What needs to be done -
Rewrite the stretch of lines from the one containing "will (200, 183)." through the one containing "[x=150, y=232]" as a numbered list, leaving out blank lines.

==============================

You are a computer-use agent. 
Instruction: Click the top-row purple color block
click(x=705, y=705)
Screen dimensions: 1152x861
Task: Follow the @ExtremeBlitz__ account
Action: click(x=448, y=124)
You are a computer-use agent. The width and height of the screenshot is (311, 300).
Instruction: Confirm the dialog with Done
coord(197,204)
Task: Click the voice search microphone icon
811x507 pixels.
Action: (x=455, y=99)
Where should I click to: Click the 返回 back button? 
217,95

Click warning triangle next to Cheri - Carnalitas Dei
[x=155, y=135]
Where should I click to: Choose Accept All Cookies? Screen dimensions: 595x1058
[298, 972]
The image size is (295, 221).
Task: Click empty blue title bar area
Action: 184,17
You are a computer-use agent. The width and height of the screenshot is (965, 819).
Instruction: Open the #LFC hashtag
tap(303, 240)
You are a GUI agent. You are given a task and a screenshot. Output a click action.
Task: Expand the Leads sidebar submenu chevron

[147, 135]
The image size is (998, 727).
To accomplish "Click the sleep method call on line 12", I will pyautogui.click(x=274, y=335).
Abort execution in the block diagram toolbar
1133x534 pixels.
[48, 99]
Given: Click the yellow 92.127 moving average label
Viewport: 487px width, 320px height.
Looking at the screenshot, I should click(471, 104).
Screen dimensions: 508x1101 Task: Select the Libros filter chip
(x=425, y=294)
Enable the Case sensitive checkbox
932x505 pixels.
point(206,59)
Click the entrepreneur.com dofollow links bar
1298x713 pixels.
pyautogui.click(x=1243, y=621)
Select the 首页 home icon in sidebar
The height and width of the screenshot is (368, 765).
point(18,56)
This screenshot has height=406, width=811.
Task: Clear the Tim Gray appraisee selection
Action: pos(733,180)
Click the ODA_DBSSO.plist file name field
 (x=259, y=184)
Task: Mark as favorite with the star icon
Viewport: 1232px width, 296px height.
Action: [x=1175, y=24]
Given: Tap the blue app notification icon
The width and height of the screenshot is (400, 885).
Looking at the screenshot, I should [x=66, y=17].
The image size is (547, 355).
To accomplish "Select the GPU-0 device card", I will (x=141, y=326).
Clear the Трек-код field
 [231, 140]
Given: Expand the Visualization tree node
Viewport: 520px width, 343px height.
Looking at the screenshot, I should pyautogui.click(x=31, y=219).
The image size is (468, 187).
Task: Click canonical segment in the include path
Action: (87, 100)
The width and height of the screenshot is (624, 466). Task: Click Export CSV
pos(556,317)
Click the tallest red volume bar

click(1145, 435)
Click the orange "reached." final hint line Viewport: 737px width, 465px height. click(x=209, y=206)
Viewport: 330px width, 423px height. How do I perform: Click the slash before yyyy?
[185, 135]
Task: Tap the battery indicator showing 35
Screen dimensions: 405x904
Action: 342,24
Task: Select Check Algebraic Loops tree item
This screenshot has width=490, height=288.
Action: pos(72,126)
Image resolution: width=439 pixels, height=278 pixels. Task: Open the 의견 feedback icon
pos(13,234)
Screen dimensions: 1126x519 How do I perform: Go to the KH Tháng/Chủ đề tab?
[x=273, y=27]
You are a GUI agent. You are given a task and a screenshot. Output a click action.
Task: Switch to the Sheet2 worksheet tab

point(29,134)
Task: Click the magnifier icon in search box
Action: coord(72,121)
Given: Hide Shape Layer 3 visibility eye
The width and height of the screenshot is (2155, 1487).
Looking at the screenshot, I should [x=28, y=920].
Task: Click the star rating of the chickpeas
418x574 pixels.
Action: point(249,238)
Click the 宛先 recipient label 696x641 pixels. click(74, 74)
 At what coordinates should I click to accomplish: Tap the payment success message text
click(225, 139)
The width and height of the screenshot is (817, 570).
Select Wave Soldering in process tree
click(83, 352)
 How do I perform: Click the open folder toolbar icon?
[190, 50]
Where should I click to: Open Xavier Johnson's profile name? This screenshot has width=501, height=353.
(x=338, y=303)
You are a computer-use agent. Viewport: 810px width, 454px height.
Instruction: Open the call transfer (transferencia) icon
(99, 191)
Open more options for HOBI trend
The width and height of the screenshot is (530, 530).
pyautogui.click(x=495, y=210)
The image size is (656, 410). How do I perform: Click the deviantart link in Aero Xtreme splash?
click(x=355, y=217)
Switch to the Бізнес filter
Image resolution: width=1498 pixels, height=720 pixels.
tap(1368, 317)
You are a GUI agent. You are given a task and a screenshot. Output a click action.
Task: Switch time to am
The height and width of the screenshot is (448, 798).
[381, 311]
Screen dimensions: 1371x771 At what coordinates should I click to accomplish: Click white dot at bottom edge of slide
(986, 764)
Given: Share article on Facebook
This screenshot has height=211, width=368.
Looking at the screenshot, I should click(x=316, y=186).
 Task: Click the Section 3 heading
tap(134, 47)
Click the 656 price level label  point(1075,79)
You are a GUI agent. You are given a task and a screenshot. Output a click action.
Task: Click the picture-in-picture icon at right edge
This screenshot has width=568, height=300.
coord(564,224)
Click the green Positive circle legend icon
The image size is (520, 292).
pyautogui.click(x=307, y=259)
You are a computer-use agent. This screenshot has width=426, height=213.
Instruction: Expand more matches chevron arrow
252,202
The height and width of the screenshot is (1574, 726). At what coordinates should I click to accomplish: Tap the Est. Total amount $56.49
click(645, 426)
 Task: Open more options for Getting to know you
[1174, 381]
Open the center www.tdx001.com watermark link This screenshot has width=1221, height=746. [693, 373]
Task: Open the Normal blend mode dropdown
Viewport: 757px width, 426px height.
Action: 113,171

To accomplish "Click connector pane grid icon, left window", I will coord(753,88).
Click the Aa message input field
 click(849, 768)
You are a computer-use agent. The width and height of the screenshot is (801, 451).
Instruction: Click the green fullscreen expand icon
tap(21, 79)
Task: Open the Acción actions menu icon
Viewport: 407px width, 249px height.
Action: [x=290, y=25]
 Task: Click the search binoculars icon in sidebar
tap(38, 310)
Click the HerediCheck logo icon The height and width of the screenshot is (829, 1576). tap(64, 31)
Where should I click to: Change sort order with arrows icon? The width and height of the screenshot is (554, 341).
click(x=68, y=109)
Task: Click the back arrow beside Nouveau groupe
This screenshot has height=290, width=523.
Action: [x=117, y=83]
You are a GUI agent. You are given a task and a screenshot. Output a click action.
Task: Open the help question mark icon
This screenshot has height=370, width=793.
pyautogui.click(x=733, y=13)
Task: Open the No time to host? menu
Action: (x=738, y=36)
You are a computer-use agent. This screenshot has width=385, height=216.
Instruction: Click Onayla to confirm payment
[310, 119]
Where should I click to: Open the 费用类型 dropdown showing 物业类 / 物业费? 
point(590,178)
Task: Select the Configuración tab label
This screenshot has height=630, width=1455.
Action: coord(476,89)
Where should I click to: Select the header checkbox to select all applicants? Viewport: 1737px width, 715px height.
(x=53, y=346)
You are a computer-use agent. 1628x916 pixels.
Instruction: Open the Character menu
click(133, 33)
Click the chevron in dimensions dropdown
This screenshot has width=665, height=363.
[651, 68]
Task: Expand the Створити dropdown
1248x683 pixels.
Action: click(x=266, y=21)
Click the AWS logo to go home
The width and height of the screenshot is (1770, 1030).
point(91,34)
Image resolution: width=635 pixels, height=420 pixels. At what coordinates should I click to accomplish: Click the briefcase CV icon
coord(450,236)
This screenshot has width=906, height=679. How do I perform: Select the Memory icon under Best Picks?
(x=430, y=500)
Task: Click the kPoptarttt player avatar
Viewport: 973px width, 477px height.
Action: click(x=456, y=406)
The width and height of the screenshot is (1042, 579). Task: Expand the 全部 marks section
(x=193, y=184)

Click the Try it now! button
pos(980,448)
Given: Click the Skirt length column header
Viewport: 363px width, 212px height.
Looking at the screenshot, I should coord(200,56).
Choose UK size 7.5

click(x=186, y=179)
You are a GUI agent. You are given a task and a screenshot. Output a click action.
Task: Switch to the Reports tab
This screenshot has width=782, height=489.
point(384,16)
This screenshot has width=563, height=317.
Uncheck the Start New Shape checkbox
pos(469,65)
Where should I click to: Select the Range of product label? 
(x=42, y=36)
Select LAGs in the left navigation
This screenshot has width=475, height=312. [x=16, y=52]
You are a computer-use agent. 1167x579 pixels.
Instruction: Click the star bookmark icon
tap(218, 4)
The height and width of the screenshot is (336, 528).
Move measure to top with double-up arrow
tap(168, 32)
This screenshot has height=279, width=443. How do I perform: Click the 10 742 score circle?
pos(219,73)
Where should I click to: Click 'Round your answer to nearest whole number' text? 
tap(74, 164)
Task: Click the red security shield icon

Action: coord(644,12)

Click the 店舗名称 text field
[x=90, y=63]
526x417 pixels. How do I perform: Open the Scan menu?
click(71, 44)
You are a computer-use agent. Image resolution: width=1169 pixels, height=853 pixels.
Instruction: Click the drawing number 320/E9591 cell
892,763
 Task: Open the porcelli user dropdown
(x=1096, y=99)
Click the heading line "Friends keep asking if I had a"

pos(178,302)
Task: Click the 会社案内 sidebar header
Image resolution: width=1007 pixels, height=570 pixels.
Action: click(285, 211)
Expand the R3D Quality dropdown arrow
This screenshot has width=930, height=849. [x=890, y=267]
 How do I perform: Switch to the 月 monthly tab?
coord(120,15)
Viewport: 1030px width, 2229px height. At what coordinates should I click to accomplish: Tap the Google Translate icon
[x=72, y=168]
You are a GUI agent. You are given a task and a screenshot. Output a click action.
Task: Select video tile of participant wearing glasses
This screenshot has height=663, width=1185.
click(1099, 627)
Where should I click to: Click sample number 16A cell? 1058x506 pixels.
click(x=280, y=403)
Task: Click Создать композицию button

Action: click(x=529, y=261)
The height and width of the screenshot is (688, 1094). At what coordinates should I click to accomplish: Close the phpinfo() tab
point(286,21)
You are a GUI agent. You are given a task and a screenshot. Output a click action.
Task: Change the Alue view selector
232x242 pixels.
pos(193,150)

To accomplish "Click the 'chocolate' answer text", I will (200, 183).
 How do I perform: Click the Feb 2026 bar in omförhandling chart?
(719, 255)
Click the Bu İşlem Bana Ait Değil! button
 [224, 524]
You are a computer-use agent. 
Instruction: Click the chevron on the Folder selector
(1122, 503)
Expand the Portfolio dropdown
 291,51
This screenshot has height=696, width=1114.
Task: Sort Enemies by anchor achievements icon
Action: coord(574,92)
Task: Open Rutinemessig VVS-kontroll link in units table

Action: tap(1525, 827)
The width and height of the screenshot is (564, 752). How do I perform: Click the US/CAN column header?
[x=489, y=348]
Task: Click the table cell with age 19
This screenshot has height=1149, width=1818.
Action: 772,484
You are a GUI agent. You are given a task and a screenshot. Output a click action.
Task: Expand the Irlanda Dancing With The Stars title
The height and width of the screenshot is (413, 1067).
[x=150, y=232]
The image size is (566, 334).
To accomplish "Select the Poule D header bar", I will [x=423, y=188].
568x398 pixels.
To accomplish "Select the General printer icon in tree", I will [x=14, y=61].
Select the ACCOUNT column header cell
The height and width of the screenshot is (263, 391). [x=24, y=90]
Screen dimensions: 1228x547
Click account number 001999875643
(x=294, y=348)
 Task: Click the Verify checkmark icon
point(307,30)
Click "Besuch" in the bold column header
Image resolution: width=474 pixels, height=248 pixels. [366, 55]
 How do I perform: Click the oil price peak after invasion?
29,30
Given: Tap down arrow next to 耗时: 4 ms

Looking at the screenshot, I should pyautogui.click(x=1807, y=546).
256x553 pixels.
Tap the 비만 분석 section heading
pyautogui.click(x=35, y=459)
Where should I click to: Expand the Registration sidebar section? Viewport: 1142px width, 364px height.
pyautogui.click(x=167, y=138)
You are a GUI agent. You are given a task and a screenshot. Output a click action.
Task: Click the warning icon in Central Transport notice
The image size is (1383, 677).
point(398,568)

==============================

Correct output -
1. To accomplish "Click the 'chocolate' answer text", I will (200, 183).
2.  How do I perform: Click the Feb 2026 bar in omförhandling chart?
3. (719, 255)
4. Click the Bu İşlem Bana Ait Değil! button
5.  [224, 524]
6. You are a computer-use agent. 
7. Instruction: Click the chevron on the Folder selector
8. (1122, 503)
9. Expand the Portfolio dropdown
10.  291,51
11. This screenshot has height=696, width=1114.
12. Task: Sort Enemies by anchor achievements icon
13. Action: coord(574,92)
14. Task: Open Rutinemessig VVS-kontroll link in units table
15. Action: tap(1525, 827)
16. The width and height of the screenshot is (564, 752). How do I perform: Click the US/CAN column header?
17. [x=489, y=348]
18. Task: Click the table cell with age 19
19. This screenshot has height=1149, width=1818.
20. Action: 772,484
21. You are a GUI agent. You are given a task and a screenshot. Output a click action.
22. Task: Expand the Irlanda Dancing With The Stars title
23. The height and width of the screenshot is (413, 1067).
24. [x=150, y=232]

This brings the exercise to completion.